After they fall apart into sawdust, they never go back into pellets. So they just need to get wet once, not stay wet all the time.

So you could put them in the coop damp, and they will probably dry out there.

Or you could let them dry again (maybe in a wheelbarrow), and then put them in the coop.

Whether you are "supposed" to wet them depends on what you are doing. For example, in a horse stall, the horse will do the wetting (urine). For cat litter, they will gradually fall apart as the cat uses the litter box, or you can wet them in the beginning to make them come apart.

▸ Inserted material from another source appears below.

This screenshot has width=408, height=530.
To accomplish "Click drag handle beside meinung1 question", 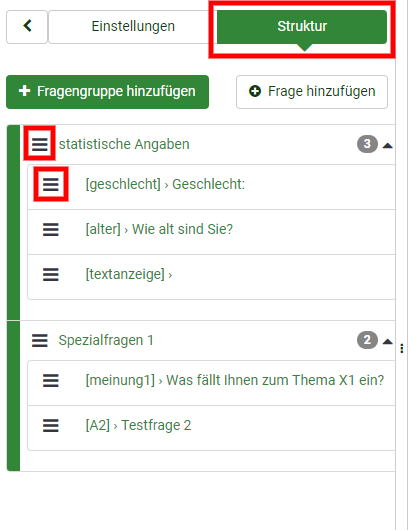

When I used them as cat litter, I left them as pellets. I would scoop any chunks (droppings) as soon as I noticed them. Meanwhile, the pellets kept gradually coming apart as the cat used the litter box. Every week or so, I would use a kitty litter scoop to sift it all: the pellets went into a second litter box to be reused, and the sawdust (which contained the cat urine) went into a compost pile. That way I got the urine out because it was in the UN-clumped stuff, backwards of the usual method with clumping litter but about the same amount effective. Overall, it smelled less than the other styles of cat litter I tried.
 
I'm definitely going to have to try those pellets! I didn't realize you were supposed to wet them. So, adding that small amount of moisture in the winter would be ok in the coop? Might it freeze and clump?
That's the tricky part. It's best to do it when it's not freezing temps so the excess water can evaporate. Then once I do the majority of the coop floor, I can just add more in small batches as needed by expanding some in a bucket and letting it sit indoors by a heat vent for a day or two.